DESCRIPTION OF THE TASK — Change "Screen dimensions" to "Viewport size" in the lines starting at the one containing "Click the Specifications" and ending at the one containing "Click the HDMI". Return only those lines, with everything else left as it is.

___ LISTED ENTRIES

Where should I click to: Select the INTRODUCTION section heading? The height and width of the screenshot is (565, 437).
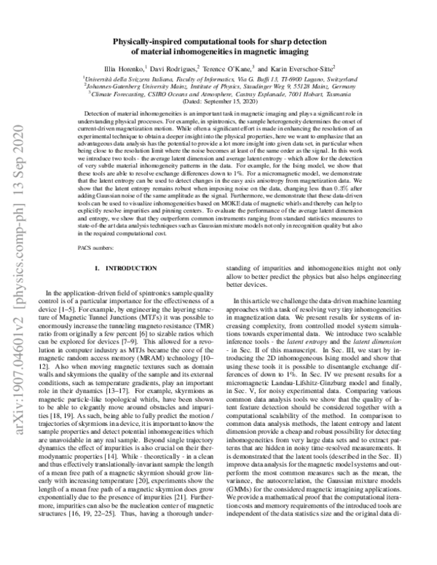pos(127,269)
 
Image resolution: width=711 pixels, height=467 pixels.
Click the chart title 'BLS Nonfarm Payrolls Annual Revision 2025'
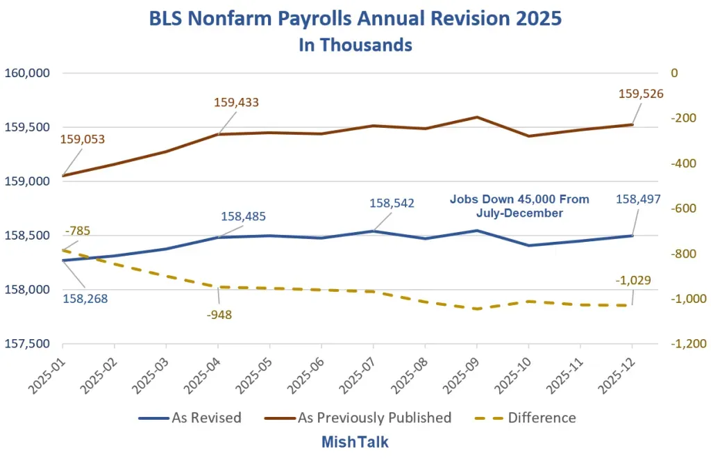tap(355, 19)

______
___ LISTED ENTRIES

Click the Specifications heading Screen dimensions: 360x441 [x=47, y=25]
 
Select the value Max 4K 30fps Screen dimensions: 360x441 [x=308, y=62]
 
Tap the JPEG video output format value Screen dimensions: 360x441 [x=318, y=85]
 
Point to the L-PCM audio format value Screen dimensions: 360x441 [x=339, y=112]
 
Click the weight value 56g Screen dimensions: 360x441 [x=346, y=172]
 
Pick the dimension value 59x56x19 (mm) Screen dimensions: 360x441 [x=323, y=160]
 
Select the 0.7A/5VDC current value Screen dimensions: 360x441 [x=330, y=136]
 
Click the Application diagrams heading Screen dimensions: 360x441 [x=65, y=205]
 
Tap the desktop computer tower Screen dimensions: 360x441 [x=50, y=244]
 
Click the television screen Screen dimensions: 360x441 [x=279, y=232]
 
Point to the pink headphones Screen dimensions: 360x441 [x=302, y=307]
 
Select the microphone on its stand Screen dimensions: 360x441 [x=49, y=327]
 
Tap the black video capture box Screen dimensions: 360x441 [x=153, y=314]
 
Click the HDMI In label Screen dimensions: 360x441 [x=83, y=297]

______

TASK OUTPUT —
Click the Specifications heading Viewport size: 360x441 [x=47, y=25]
 
Select the value Max 4K 30fps Viewport size: 360x441 [x=308, y=62]
 
Tap the JPEG video output format value Viewport size: 360x441 [x=318, y=85]
 
Point to the L-PCM audio format value Viewport size: 360x441 [x=339, y=112]
 
Click the weight value 56g Viewport size: 360x441 [x=346, y=172]
 
Pick the dimension value 59x56x19 (mm) Viewport size: 360x441 [x=323, y=160]
 
Select the 0.7A/5VDC current value Viewport size: 360x441 [x=330, y=136]
 
Click the Application diagrams heading Viewport size: 360x441 [x=65, y=205]
 
Tap the desktop computer tower Viewport size: 360x441 [x=50, y=244]
 
Click the television screen Viewport size: 360x441 [x=279, y=232]
 
Point to the pink headphones Viewport size: 360x441 [x=302, y=307]
 
Select the microphone on its stand Viewport size: 360x441 [x=49, y=327]
 
Tap the black video capture box Viewport size: 360x441 [x=153, y=314]
 
Click the HDMI In label Viewport size: 360x441 [x=83, y=297]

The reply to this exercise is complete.